PSD repair (3 predictors, high ρ)
Repair cannot fire at p = 2 (any clamped 2×2 is PD), so a 3-variable all-0.6 design under s = 0.3 is where eigenvalue-floor + diagonal-renormalisation distortion lives. There is no closed-form law; the empirical per-pair moments are frozen as MCPower-golden (table below) and re-checked on every run.
| r12_mean | r13_mean | r23_mean | r12_sd | r13_sd | r23_sd |
|---|---|---|---|---|---|
| 0.58466 | 0.56899 | 0.55664 | 0.17938 | 0.18598 | 0.19204 |
Distribution swaps (predictors)
Each continuous-normal column is swapped per block with probability q to a uniform pick from the pool; every pool candidate is standardised (mean 0, var 1), so a swap perturbs shape only — a mis-centred candidate would be a mean leak straight into β̂₀.

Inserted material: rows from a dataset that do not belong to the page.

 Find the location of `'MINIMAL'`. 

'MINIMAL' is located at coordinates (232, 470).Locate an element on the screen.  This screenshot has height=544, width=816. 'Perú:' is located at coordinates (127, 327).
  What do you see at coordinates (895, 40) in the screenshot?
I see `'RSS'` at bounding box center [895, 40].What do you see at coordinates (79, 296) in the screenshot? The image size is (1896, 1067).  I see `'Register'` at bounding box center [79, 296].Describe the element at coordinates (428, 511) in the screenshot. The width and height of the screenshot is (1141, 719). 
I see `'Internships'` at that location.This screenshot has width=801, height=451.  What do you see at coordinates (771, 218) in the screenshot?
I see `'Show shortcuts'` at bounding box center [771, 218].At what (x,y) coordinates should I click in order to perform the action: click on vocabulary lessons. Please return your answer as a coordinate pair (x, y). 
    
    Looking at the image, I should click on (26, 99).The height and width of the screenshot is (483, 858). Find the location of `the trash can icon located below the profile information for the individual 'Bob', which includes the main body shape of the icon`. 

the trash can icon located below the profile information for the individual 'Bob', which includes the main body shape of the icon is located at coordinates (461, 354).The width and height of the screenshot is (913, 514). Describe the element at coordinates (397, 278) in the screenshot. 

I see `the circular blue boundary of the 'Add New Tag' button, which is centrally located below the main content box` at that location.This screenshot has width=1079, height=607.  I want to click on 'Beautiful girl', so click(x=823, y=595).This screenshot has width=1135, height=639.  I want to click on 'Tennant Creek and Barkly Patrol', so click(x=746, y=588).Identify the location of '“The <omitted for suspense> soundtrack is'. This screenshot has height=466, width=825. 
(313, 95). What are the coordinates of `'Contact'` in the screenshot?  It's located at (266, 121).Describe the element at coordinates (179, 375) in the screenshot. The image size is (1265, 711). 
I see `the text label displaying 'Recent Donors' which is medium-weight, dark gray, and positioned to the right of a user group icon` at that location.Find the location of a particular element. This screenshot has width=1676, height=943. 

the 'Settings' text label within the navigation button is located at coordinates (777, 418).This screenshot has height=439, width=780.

| Case | Gate | Measured | Law | z | Verdict | |
|---|---|---|---|---|---|---|
| swap frequency = q | scen_px | swap frequency = q | 0.53000 | 0.50000 | 1.65979 | PASS |
| pick share right_skewed = 1/3 | scen_px | pick share right_skewed = 1/3 | 0.37264 | 0.33333 | 1.71701 | PASS |
| pick share left_skewed = 1/3 | scen_px | pick share left_skewed = 1/3 | 0.29245 | 0.33333 | -1.78569 | PASS |
| pick share uniform = 1/3 | scen_px | pick share uniform = 1/3 | 0.33491 | 0.33333 | 0.06868 | PASS |
| right_skewed mean = 0 | scen_px | right_skewed mean = 0 | -0.00186 | 0.00000 | -1.44183 | PASS |
| right_skewed var = 1 | scen_px | right_skewed var = 1 | 0.99895 | 1.00000 | -0.32336 | PASS |
| left_skewed mean = 0 | scen_px | left_skewed mean = 0 | 0.00075 | 0.00000 | 0.51932 | PASS |
| left_skewed var = 1 | scen_px | left_skewed var = 1 | 0.99996 | 1.00000 | -0.01066 | PASS |
| uniform mean = 0 | scen_px | uniform mean = 0 | -0.00133 | 0.00000 | -0.98269 | PASS |
| uniform var = 1 | scen_px | uniform var = 1 | 1.00042 | 1.00000 | 0.34051 | PASS |
Block classifications: left_skewed 124, normal 376, right_skewed 158, uniform 142.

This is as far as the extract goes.